De l’intérêt de s’étonner - Objectif Soins & Management n° 264 du 01/08/2018 | Espace Infirmier
 

Objectif Soins n° 264 du 01/08/2018

 

Actualités

Lisette Gries  

Quand ils se trouvent face à une situation inattendue, les soignants sont poussés à sortir de leur zone de confort pour enrichir leurs connaissances. C’est le constat que formule Joris Thievenaz, maître de conférence en sciences de l’éducation à l’Université Pierre et Marie Curie (Paris). Lors de son intervention lors des Journées nationales du Cefiec, consacrée à l’étonnement comme ouvreur de pensées et inducteur de mobilité, il a abordé la question de l’acquisition de l’expérience tout au long de la vie professionnelle. « Autrement dit, c’est la question des conditions dans lesquelles un praticien devient réflexif qui est posée, a-t-il expliqué. Je privilégie un angle d’approche centré sur le processus d’étonnement. L’hypothèse de travail, c’est que les situations qui provoquent l’étonnement jouent un rôle décisif dans les apprentissages professionnels. Ce sont des instants féconds sur lesquels on peut travailler. »

Pour Joris Thievenaz, l’étonnement se distingue de la surprise : si la surprise résulte de l’apparition d’un phénomène inattendu, l’étonnement suppose un processus de raisonnement sur les causes de ce phénomène. « Quelqu’un qui s’étonne va remettre en cause les allant-de-soi, questionner ce qu’il tenait pour vrai ou acquis », précise-t-il. Les formateurs et les cadres sur le terrain peuvent donc s’appuyer sur ces moments pour aider les soignants à se poser des questions et à entrer dans une démarche d’enquête.

Oser douter

Pour provoquer cet étonnement, il faut que trois conditions soient réunies. Premièrement, une situation inattendue doit survenir ; deuxièmement, elle doit survenir dans le cadre d’habitudes déjà acquises ; et enfin, il faut que le sujet puisse accueillir l’idée du doute. « Dans leurs stages, les étudiants ont-ils assez de temps pour s’étonner ? Peuvent-ils exprimer leur étonnement sans craindre d’être mal vus par leur tuteur ou leurs collègues ? », interroge Joris Thievenaz.
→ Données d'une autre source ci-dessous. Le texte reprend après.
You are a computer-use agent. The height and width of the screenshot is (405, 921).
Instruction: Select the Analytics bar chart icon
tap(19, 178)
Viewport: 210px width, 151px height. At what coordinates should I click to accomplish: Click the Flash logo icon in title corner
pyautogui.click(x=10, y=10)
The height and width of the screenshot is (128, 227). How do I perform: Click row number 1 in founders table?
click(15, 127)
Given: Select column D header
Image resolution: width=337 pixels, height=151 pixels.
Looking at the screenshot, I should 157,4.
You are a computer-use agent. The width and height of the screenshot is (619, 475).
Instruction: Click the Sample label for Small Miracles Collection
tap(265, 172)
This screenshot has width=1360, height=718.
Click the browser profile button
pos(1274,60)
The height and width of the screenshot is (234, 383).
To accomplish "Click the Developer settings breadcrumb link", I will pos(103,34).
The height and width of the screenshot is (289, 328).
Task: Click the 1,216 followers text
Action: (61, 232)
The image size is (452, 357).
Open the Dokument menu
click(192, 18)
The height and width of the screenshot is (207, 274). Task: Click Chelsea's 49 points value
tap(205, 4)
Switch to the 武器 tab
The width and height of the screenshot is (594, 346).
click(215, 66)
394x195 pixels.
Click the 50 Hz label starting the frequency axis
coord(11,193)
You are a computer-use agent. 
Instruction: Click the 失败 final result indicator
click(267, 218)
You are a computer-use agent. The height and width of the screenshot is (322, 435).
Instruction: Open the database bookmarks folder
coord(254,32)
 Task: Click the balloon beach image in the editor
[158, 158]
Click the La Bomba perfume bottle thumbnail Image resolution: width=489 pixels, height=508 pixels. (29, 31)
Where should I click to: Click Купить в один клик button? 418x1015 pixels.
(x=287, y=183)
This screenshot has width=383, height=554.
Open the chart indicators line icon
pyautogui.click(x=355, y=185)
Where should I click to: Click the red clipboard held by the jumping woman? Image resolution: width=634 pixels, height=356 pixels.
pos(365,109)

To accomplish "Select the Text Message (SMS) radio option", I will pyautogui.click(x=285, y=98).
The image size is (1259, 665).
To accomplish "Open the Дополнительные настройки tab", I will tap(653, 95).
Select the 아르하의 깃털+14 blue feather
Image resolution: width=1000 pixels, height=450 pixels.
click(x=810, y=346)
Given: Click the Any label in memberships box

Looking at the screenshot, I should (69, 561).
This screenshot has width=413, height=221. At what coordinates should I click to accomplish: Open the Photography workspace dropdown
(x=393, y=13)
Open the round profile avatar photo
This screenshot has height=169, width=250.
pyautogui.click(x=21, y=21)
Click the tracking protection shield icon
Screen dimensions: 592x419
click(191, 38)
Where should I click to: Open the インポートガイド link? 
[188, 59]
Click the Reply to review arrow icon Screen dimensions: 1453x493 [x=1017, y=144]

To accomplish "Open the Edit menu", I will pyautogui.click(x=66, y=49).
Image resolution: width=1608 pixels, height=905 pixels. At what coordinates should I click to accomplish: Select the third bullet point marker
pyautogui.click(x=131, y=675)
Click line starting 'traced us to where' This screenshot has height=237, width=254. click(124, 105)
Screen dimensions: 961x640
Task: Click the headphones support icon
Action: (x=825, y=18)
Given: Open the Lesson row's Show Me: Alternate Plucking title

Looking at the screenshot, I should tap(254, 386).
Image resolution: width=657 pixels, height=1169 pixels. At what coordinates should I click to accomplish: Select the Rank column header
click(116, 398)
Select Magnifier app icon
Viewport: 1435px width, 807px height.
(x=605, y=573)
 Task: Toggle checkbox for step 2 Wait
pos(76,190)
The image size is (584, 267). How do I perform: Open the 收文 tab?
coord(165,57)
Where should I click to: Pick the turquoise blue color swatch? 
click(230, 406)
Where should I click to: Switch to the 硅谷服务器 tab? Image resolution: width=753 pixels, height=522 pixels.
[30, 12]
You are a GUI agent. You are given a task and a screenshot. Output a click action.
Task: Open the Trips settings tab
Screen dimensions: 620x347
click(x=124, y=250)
Ainsi, le chercheur dresse une liste des conditions que les cadres, formateurs ou sur le terrain, peuvent aménager pour favoriser les situations d’étonnement. En premier lieu, il recommande d’instaurer une culture collective qui met l’étonnement au centre et dans laquelle les apprenants ont les moyens de verbaliser leur étonnement. Il préconise aussi d’avoir recours aux jeux de rôle en Ifsi pour recréer les conditions d’un moment vécu en stage et arrêter le cours des choses pour engager la réflexion. Enfin, il suggère de mettre en place des journaux d’étonnement, qui serviront à consigner les situations où le soignant a été surpris, étonné, voire mal à l’aise. Il met en revanche en garde contre l’usage de ces journaux dans les évaluations, afin qu’ils ne soient pas dévoyés.

ALLER PLUS LOIN

• De l’étonnement à l’apprentissage, Joris Thievenaz, De Boeck, 2017.